Given text:
** BEGIN **
Originally published August 29, 2007 at 12:00 AM | Page modified August 29, 2007 at 5:18 PM
As adjustable rates soar, mortgage applications sink
The interest rate charged for one-year adjustable loans jumped last week by the most since the Mortgage Bankers Association began keeping...
Bloomberg News
The interest rate charged for one-year adjustable loans jumped last week by the most since the Mortgage Bankers Association began keeping records in 1996.
The report demonstrates the difficulty some homebuyers face in securing affordable financing. The organization's mortgage applications index fell 4 percent last week. The group's purchase and refinancing gauges each decreased for a second week.
Banks, forced to hold loans rather than resell them as securities because demand has dried up, are charging higher rates for riskier mortgages. The housing slump will worsen as banks restrict the availability of credit and falling real-estate prices prevent owners from tapping home equity for extra spending money, economists said.
"If rates go up and credit gets tighter, that is going to lead to a drop in demand on top of what we have already seen," said Abiel Reinhart, an economist at JPMorgan Chase. "That is going to have an adverse impact" on the economy through the first half of 2008, he said.
The mortgage bankers' purchase index fell 4 percent. The refinancing index decreased 4.2 percent. Both measures were the lowest in four weeks and below their year-earlier levels.
** END **
Task to complete:
Answer these about the mortgage article:
1. In what year did the Mortgage Bankers Association begin keeping records?
2. By what percentage did the refinancing index decrease?
3. Where does Abiel Reinhart work as an economist?

Given material:
** BEGIN **
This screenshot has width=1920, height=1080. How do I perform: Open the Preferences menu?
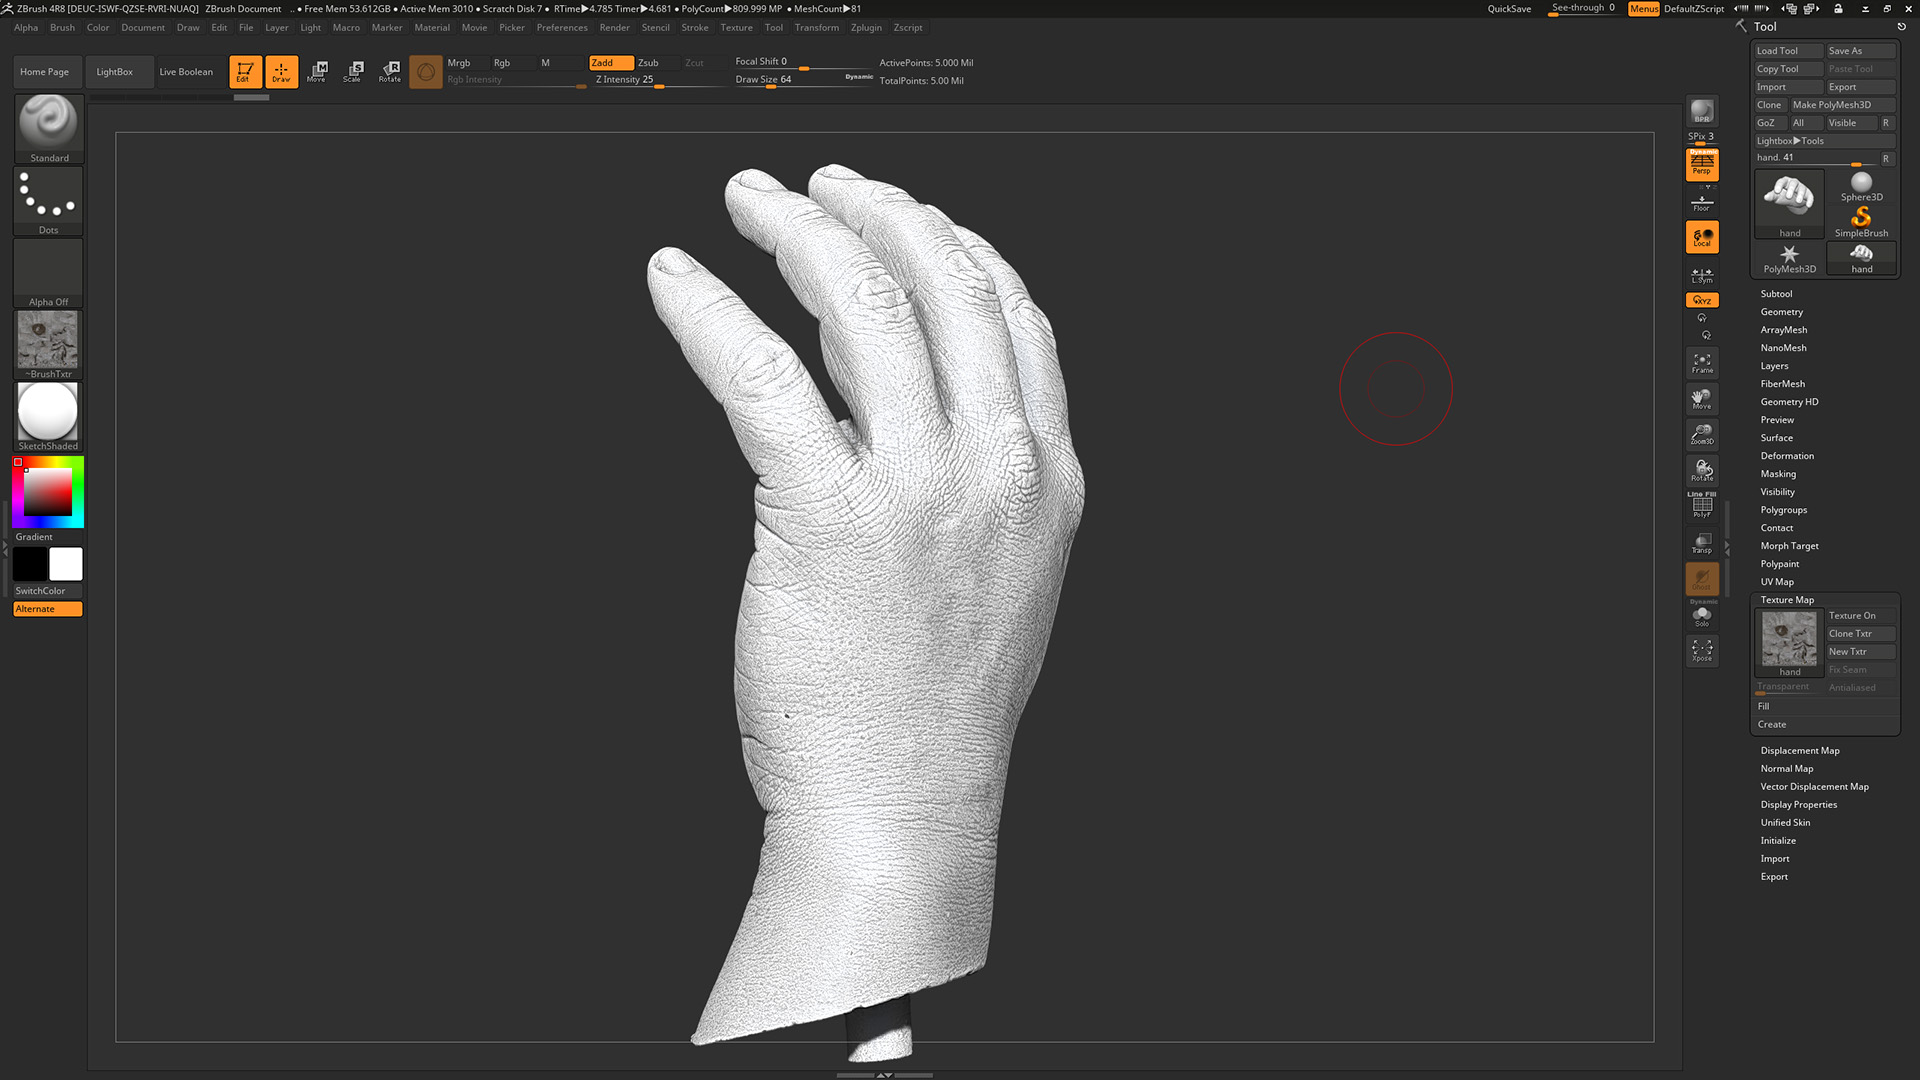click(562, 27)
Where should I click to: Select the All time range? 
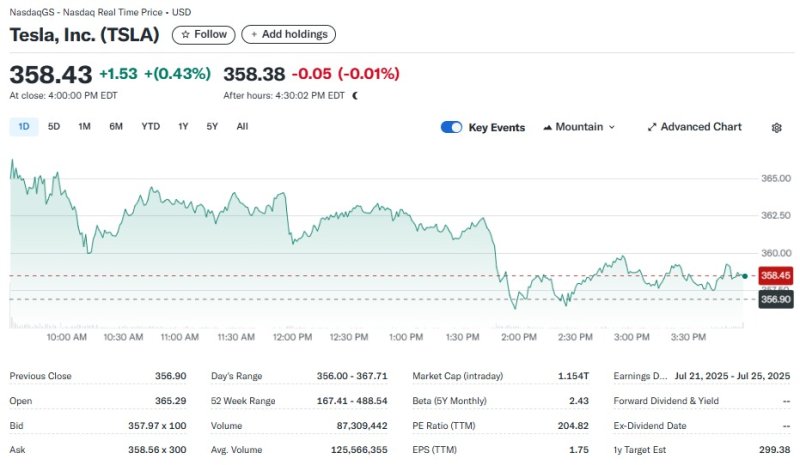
** END **
Reply to the task:
1. 1996
2. 4.2 percent
3. JPMorgan Chase